» Your objective
Copy each line of the records below without any change.

Element lookup records
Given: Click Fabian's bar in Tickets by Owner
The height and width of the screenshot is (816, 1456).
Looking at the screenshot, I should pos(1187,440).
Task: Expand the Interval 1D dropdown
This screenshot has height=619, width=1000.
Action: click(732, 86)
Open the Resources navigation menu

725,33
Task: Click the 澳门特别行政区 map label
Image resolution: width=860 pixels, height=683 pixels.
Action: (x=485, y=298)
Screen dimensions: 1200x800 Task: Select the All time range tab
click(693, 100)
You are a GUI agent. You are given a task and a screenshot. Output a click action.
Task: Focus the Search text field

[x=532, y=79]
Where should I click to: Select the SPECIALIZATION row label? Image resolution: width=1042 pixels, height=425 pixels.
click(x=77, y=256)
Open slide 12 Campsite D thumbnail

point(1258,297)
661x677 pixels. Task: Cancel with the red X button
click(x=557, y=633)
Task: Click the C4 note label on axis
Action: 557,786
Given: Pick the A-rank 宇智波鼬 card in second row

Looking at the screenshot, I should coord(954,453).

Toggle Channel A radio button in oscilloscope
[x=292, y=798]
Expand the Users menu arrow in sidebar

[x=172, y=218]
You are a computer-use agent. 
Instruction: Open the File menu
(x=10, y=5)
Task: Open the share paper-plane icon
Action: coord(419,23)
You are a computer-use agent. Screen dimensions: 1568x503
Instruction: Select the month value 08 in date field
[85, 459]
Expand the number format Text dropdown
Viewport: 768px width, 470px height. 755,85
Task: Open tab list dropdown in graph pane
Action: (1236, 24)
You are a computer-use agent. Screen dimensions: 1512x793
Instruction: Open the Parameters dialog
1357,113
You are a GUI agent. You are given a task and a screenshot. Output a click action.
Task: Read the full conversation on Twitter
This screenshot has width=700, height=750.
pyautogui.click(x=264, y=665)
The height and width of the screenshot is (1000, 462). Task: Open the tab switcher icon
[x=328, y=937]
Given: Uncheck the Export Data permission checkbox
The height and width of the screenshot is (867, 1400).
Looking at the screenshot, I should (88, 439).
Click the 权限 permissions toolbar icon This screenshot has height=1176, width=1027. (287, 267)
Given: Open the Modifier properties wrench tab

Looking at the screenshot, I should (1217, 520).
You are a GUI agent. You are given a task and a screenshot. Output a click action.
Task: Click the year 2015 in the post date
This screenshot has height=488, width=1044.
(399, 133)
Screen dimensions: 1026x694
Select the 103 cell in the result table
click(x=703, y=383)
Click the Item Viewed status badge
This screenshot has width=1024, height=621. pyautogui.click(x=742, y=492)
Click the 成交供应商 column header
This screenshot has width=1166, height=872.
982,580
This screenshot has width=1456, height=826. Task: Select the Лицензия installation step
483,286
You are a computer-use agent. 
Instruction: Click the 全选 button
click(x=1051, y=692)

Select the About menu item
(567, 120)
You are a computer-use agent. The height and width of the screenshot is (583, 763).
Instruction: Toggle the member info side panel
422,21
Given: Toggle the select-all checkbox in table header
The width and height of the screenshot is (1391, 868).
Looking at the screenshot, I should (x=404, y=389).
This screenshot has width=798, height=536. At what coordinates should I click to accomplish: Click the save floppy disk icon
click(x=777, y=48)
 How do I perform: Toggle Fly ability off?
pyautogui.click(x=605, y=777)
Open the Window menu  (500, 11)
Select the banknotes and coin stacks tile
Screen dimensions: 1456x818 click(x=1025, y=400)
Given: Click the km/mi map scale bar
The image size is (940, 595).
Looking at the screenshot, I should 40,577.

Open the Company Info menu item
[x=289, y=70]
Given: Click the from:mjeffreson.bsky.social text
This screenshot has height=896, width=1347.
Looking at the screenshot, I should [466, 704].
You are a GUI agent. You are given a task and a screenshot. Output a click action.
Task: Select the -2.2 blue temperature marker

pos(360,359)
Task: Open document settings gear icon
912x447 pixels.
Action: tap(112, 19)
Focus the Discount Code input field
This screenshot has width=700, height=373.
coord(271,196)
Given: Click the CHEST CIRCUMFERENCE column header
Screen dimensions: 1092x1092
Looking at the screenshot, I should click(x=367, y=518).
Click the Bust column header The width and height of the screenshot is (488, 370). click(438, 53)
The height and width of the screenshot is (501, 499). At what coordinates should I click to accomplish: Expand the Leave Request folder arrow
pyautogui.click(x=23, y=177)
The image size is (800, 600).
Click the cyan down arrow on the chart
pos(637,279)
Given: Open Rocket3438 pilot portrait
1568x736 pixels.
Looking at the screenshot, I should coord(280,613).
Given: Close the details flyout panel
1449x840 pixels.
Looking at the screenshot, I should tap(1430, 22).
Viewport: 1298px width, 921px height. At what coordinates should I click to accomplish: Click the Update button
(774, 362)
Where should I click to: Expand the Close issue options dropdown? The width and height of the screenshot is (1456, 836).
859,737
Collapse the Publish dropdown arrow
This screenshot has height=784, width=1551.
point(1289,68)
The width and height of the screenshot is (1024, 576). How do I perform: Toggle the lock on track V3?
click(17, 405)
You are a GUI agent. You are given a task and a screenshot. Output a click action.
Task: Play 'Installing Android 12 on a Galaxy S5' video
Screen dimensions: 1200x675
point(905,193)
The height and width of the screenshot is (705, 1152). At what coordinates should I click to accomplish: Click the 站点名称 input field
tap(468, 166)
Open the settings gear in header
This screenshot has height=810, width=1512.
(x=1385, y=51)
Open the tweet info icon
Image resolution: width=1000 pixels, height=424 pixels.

» Solution for this problem
Given: Click Fabian's bar in Tickets by Owner
The height and width of the screenshot is (816, 1456).
Looking at the screenshot, I should pos(1187,440).
Task: Expand the Interval 1D dropdown
This screenshot has height=619, width=1000.
Action: click(732, 86)
Open the Resources navigation menu

725,33
Task: Click the 澳门特别行政区 map label
Image resolution: width=860 pixels, height=683 pixels.
Action: (x=485, y=298)
Screen dimensions: 1200x800 Task: Select the All time range tab
click(693, 100)
You are a GUI agent. You are given a task and a screenshot. Output a click action.
Task: Focus the Search text field

[x=532, y=79]
Where should I click to: Select the SPECIALIZATION row label? Image resolution: width=1042 pixels, height=425 pixels.
click(x=77, y=256)
Open slide 12 Campsite D thumbnail

point(1258,297)
661x677 pixels. Task: Cancel with the red X button
click(x=557, y=633)
Task: Click the C4 note label on axis
Action: 557,786
Given: Pick the A-rank 宇智波鼬 card in second row

Looking at the screenshot, I should coord(954,453).

Toggle Channel A radio button in oscilloscope
[x=292, y=798]
Expand the Users menu arrow in sidebar

[x=172, y=218]
You are a computer-use agent. 
Instruction: Open the File menu
(x=10, y=5)
Task: Open the share paper-plane icon
Action: coord(419,23)
You are a computer-use agent. Screen dimensions: 1568x503
Instruction: Select the month value 08 in date field
[85, 459]
Expand the number format Text dropdown
Viewport: 768px width, 470px height. 755,85
Task: Open tab list dropdown in graph pane
Action: (1236, 24)
You are a computer-use agent. Screen dimensions: 1512x793
Instruction: Open the Parameters dialog
1357,113
You are a GUI agent. You are given a task and a screenshot. Output a click action.
Task: Read the full conversation on Twitter
This screenshot has width=700, height=750.
pyautogui.click(x=264, y=665)
The height and width of the screenshot is (1000, 462). Task: Open the tab switcher icon
[x=328, y=937]
Given: Uncheck the Export Data permission checkbox
The height and width of the screenshot is (867, 1400).
Looking at the screenshot, I should (88, 439).
Click the 权限 permissions toolbar icon This screenshot has height=1176, width=1027. (287, 267)
Given: Open the Modifier properties wrench tab

Looking at the screenshot, I should (1217, 520).
You are a GUI agent. You are given a task and a screenshot. Output a click action.
Task: Click the year 2015 in the post date
This screenshot has height=488, width=1044.
(399, 133)
Screen dimensions: 1026x694
Select the 103 cell in the result table
click(x=703, y=383)
Click the Item Viewed status badge
This screenshot has width=1024, height=621. pyautogui.click(x=742, y=492)
Click the 成交供应商 column header
This screenshot has width=1166, height=872.
982,580
This screenshot has width=1456, height=826. Task: Select the Лицензия installation step
483,286
You are a computer-use agent. 
Instruction: Click the 全选 button
click(x=1051, y=692)

Select the About menu item
(567, 120)
You are a computer-use agent. The height and width of the screenshot is (583, 763).
Instruction: Toggle the member info side panel
422,21
Given: Toggle the select-all checkbox in table header
The width and height of the screenshot is (1391, 868).
Looking at the screenshot, I should (x=404, y=389).
This screenshot has width=798, height=536. At what coordinates should I click to accomplish: Click the save floppy disk icon
click(x=777, y=48)
 How do I perform: Toggle Fly ability off?
pyautogui.click(x=605, y=777)
Open the Window menu  (500, 11)
Select the banknotes and coin stacks tile
Screen dimensions: 1456x818 click(x=1025, y=400)
Given: Click the km/mi map scale bar
The image size is (940, 595).
Looking at the screenshot, I should 40,577.

Open the Company Info menu item
[x=289, y=70]
Given: Click the from:mjeffreson.bsky.social text
This screenshot has height=896, width=1347.
Looking at the screenshot, I should [466, 704].
You are a GUI agent. You are given a task and a screenshot. Output a click action.
Task: Select the -2.2 blue temperature marker

pos(360,359)
Task: Open document settings gear icon
912x447 pixels.
Action: tap(112, 19)
Focus the Discount Code input field
This screenshot has width=700, height=373.
coord(271,196)
Given: Click the CHEST CIRCUMFERENCE column header
Screen dimensions: 1092x1092
Looking at the screenshot, I should click(x=367, y=518).
Click the Bust column header The width and height of the screenshot is (488, 370). click(438, 53)
The height and width of the screenshot is (501, 499). At what coordinates should I click to accomplish: Expand the Leave Request folder arrow
pyautogui.click(x=23, y=177)
The image size is (800, 600).
Click the cyan down arrow on the chart
pos(637,279)
Given: Open Rocket3438 pilot portrait
1568x736 pixels.
Looking at the screenshot, I should coord(280,613).
Given: Close the details flyout panel
1449x840 pixels.
Looking at the screenshot, I should tap(1430, 22).
Viewport: 1298px width, 921px height. At what coordinates should I click to accomplish: Click the Update button
(774, 362)
Where should I click to: Expand the Close issue options dropdown? The width and height of the screenshot is (1456, 836).
859,737
Collapse the Publish dropdown arrow
This screenshot has height=784, width=1551.
point(1289,68)
The width and height of the screenshot is (1024, 576). How do I perform: Toggle the lock on track V3?
click(17, 405)
You are a GUI agent. You are given a task and a screenshot. Output a click action.
Task: Play 'Installing Android 12 on a Galaxy S5' video
Screen dimensions: 1200x675
point(905,193)
The height and width of the screenshot is (705, 1152). At what coordinates should I click to accomplish: Click the 站点名称 input field
tap(468, 166)
Open the settings gear in header
This screenshot has height=810, width=1512.
(x=1385, y=51)
Open the tweet info icon
Image resolution: width=1000 pixels, height=424 pixels.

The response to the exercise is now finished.